**Extracted information:**
-- -- --

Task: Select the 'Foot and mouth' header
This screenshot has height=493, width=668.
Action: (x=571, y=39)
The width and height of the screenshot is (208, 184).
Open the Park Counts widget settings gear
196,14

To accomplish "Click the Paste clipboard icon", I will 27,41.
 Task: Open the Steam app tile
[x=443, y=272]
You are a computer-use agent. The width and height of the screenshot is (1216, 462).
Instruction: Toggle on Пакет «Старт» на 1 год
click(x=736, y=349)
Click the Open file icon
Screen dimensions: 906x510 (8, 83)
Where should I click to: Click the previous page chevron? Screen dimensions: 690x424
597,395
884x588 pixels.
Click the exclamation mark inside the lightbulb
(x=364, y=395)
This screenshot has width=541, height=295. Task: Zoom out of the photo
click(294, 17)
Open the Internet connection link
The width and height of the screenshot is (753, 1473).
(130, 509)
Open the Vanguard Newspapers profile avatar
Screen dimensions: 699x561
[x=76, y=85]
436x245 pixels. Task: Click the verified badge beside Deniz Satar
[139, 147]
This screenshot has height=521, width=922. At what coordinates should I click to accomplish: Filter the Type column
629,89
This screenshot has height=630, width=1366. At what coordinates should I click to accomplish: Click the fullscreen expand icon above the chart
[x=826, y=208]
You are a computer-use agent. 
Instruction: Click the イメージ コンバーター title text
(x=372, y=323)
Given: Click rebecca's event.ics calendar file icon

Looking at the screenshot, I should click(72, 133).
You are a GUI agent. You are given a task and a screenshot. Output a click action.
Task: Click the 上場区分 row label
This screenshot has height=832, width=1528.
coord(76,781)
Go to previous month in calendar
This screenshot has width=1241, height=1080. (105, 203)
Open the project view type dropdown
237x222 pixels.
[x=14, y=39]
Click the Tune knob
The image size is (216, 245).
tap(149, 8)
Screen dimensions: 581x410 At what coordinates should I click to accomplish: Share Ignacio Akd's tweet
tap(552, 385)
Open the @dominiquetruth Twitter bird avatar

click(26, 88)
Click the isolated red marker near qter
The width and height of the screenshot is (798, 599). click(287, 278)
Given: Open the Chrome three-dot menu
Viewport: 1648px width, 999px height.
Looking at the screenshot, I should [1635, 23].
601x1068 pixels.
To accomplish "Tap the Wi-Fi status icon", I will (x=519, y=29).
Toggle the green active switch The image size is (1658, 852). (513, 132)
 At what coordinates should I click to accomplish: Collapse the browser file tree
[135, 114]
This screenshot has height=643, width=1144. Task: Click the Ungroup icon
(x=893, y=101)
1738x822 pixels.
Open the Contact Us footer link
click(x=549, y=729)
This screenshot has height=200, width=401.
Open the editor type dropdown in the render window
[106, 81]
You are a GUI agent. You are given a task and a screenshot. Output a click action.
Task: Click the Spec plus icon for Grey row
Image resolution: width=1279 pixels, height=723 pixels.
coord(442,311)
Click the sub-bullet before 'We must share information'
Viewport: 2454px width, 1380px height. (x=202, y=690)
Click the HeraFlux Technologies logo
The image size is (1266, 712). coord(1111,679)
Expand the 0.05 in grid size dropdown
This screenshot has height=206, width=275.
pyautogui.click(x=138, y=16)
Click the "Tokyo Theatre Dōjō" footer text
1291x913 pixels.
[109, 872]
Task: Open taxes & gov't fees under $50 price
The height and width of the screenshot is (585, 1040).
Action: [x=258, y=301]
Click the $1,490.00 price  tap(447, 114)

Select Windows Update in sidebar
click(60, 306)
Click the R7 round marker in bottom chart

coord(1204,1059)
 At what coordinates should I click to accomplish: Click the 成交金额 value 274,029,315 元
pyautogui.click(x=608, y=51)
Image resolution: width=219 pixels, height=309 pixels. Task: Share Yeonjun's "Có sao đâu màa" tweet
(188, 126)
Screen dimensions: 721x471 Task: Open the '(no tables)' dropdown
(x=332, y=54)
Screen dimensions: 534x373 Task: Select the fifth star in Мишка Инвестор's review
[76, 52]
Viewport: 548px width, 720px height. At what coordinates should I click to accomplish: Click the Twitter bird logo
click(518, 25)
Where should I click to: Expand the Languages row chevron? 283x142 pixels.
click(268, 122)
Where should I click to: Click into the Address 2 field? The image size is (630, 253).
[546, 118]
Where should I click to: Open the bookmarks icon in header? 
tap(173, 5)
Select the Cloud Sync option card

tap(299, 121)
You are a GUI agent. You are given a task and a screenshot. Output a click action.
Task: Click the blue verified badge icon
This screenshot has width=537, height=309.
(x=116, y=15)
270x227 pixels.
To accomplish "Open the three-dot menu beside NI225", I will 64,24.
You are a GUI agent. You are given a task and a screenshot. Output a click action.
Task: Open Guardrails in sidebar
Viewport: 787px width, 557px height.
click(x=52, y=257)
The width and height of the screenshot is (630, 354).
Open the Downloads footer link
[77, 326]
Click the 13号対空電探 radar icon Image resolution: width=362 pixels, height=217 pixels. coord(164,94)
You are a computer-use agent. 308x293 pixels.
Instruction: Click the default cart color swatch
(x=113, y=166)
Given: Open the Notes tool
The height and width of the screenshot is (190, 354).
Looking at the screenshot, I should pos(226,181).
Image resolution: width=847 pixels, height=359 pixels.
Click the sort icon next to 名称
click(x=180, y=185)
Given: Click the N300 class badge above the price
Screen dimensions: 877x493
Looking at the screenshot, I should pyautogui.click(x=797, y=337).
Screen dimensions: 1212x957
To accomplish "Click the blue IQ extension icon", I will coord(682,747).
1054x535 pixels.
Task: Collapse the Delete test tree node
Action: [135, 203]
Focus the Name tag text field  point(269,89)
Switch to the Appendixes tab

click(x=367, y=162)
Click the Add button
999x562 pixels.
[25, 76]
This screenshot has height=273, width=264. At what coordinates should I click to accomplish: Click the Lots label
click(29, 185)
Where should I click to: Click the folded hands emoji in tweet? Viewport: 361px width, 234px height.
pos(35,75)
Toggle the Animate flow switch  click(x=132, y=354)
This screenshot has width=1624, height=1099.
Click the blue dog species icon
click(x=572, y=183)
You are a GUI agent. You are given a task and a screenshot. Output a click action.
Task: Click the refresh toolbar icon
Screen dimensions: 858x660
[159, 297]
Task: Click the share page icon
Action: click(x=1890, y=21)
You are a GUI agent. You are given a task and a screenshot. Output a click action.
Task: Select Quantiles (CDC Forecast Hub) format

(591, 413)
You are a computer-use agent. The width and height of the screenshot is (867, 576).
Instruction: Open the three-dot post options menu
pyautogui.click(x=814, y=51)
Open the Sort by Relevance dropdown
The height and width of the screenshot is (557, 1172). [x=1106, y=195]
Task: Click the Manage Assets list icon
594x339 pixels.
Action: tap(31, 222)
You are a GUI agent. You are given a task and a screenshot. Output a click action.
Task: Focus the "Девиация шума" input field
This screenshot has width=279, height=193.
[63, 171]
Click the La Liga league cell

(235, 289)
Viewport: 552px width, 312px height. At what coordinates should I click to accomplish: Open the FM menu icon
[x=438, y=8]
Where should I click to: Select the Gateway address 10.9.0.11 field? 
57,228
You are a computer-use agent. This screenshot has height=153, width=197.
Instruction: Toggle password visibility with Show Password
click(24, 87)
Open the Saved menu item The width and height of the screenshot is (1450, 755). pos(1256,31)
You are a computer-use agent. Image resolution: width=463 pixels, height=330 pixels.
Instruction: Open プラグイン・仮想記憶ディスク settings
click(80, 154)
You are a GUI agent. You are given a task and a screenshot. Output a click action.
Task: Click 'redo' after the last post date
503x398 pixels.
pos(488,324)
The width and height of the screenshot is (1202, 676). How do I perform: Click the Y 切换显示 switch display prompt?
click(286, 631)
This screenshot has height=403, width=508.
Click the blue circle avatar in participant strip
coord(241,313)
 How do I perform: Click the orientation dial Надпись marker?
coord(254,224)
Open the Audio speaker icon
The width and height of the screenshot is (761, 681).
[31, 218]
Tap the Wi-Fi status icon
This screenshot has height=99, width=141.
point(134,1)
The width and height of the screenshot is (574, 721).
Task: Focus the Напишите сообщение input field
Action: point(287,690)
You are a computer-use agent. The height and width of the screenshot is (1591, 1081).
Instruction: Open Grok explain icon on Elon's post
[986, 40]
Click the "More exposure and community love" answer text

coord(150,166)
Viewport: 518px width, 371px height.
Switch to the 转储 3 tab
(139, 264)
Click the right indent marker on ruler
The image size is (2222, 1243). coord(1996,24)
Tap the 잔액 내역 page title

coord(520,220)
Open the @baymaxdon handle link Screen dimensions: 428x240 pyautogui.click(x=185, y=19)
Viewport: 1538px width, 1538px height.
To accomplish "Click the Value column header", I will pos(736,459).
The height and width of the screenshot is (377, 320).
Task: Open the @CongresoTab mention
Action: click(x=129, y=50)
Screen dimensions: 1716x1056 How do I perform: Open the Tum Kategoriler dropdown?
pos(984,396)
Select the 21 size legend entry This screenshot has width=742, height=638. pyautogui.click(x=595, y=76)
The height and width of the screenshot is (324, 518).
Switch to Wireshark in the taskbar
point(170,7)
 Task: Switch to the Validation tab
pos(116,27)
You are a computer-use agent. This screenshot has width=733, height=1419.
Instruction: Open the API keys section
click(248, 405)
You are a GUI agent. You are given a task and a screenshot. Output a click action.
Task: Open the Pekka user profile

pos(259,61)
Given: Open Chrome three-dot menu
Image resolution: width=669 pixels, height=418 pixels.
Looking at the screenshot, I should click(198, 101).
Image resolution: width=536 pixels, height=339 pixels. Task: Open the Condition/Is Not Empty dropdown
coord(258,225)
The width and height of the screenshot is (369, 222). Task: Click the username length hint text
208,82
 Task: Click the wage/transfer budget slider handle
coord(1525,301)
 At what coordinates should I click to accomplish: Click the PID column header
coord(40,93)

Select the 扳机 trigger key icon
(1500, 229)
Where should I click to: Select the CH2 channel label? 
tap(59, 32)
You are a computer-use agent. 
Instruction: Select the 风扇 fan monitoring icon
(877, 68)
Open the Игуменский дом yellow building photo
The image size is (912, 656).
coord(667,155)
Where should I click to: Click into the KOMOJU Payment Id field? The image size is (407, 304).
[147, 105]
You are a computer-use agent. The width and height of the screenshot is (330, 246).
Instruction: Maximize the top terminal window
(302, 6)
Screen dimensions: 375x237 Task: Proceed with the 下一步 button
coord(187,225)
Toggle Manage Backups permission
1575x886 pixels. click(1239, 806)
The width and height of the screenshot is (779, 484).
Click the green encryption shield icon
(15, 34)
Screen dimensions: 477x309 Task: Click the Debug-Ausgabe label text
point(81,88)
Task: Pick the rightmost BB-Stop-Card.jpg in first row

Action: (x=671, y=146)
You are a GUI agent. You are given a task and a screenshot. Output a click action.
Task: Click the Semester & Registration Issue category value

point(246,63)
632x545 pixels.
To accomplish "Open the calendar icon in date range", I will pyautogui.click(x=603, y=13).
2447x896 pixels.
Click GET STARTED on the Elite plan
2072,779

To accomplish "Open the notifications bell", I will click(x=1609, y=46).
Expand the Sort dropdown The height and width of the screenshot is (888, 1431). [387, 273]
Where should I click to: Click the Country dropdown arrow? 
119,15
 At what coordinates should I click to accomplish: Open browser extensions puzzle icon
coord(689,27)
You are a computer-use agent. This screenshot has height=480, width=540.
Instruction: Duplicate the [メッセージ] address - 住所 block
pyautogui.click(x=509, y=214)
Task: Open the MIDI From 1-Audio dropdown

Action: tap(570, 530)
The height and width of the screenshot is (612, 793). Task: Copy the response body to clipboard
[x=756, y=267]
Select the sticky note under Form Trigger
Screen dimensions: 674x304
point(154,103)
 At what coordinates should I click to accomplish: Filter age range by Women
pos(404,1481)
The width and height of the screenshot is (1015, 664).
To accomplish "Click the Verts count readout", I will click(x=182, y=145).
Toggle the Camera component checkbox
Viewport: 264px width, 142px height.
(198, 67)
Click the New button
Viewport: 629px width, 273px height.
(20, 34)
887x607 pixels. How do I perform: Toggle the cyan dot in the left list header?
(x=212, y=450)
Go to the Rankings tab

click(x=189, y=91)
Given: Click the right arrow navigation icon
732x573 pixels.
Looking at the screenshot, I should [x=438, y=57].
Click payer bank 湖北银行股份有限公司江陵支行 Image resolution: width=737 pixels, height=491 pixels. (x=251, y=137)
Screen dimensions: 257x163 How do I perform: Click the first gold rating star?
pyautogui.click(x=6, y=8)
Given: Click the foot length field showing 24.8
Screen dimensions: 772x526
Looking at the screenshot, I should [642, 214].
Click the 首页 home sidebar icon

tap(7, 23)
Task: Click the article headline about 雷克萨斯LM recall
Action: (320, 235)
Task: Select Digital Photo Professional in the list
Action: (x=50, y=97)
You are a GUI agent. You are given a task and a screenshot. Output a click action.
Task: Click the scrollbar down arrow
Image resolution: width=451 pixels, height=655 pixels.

-- -- --

Copy the lines of the records starting at the one containing "Toggle the green" and ending at the one containing "click(x=549, y=729)", both included, exactly as they appear.

Toggle the green active switch The image size is (1658, 852). (513, 132)
 At what coordinates should I click to accomplish: Collapse the browser file tree
[135, 114]
This screenshot has height=643, width=1144. Task: Click the Ungroup icon
(x=893, y=101)
1738x822 pixels.
Open the Contact Us footer link
click(x=549, y=729)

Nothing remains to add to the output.